Look through the material below and copy exactly the lines from the line with "Open the console panel settings gear" to the line with "is (562, 794).", those two lines included.

====

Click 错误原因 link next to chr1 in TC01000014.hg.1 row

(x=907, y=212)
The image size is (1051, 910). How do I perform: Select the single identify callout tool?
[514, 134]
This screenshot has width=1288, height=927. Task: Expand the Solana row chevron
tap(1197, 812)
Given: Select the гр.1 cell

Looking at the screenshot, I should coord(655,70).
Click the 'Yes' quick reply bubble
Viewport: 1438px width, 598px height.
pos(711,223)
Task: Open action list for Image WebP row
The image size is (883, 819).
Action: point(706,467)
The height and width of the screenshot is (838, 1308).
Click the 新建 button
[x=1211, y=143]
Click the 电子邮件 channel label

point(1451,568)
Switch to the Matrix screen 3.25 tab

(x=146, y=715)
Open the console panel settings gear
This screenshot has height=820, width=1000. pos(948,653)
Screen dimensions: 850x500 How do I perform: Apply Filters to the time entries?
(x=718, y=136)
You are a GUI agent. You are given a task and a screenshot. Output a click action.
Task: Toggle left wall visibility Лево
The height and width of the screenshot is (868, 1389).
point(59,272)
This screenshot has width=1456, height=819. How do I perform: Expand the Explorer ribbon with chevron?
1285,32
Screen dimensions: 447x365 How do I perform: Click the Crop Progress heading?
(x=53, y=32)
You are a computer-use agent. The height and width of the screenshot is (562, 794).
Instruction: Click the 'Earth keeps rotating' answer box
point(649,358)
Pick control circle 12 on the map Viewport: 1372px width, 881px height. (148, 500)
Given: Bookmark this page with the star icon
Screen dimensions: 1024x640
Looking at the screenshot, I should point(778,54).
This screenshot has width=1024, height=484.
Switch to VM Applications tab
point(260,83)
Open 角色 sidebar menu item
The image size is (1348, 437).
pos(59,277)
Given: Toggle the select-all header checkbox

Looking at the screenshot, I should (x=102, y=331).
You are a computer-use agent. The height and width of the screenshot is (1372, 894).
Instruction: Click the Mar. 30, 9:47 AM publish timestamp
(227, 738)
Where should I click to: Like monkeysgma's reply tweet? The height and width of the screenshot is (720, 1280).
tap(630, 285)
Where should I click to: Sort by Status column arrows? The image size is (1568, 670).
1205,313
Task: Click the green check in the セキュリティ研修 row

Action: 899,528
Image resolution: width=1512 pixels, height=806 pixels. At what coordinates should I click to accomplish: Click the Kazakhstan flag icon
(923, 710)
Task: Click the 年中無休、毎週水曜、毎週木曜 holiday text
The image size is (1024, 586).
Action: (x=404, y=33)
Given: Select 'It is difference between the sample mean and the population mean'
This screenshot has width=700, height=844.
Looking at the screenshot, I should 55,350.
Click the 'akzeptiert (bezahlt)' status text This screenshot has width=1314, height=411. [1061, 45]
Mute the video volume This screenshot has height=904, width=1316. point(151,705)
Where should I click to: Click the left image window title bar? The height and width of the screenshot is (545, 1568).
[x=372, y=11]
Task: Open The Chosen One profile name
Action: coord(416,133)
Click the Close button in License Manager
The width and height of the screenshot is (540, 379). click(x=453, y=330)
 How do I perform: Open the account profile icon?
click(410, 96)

====

### Answer section
Open the console panel settings gear
This screenshot has height=820, width=1000. pos(948,653)
Screen dimensions: 850x500 How do I perform: Apply Filters to the time entries?
(x=718, y=136)
You are a GUI agent. You are given a task and a screenshot. Output a click action.
Task: Toggle left wall visibility Лево
The height and width of the screenshot is (868, 1389).
point(59,272)
This screenshot has width=1456, height=819. How do I perform: Expand the Explorer ribbon with chevron?
1285,32
Screen dimensions: 447x365 How do I perform: Click the Crop Progress heading?
(x=53, y=32)
You are a computer-use agent. The height and width of the screenshot is (562, 794).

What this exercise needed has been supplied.